> _REQUIRED WORK_:
Render the records as a two-column CSV with the headers "prompt" and "response," starting at the line containing "The width and" and ending after the line containing "click(226, 329)". Give one row per record, put each field in double quotes, and replace any line breaks inside a field with spaces.

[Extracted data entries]

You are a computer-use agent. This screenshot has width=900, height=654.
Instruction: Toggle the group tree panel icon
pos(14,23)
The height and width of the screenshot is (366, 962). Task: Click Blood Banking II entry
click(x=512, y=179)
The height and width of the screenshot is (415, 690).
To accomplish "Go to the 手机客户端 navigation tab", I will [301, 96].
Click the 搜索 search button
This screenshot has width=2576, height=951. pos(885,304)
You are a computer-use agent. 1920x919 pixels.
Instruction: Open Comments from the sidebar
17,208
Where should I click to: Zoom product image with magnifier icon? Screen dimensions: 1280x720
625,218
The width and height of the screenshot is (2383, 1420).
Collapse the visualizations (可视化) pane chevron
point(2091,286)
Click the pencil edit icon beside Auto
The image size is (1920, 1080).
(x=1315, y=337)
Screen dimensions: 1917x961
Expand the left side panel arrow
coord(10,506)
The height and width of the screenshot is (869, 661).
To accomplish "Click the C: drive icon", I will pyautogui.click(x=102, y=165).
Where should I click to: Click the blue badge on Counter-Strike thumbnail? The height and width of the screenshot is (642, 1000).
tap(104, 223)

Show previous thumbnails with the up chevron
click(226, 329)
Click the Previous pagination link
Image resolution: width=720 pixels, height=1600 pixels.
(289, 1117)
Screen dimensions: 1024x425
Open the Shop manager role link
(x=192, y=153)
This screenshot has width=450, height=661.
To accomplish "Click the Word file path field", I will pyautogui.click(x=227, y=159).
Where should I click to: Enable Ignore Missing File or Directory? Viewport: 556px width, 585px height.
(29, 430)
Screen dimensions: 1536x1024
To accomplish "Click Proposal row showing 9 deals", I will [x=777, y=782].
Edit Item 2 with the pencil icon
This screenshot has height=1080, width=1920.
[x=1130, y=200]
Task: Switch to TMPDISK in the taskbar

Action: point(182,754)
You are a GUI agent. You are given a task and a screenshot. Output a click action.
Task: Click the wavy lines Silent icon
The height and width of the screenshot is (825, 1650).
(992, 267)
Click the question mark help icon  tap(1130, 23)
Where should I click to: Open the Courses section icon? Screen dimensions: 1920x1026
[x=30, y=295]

> _TASK RESULT_:
prompt,response
"The width and height of the screenshot is (2383, 1420). Collapse the visualizations (可视化) pane chevron","point(2091,286)"
"Click the pencil edit icon beside Auto The image size is (1920, 1080).","(x=1315, y=337)"
"Screen dimensions: 1917x961 Expand the left side panel arrow","coord(10,506)"
"The height and width of the screenshot is (869, 661). To accomplish ""Click the C: drive icon"",","I will pyautogui.click(x=102, y=165)."
"Where should I click to: Click the blue badge on Counter-Strike thumbnail? The height and width of the screenshot is (642, 1000).","tap(104, 223)"
"Show previous thumbnails with the up chevron","click(226, 329)"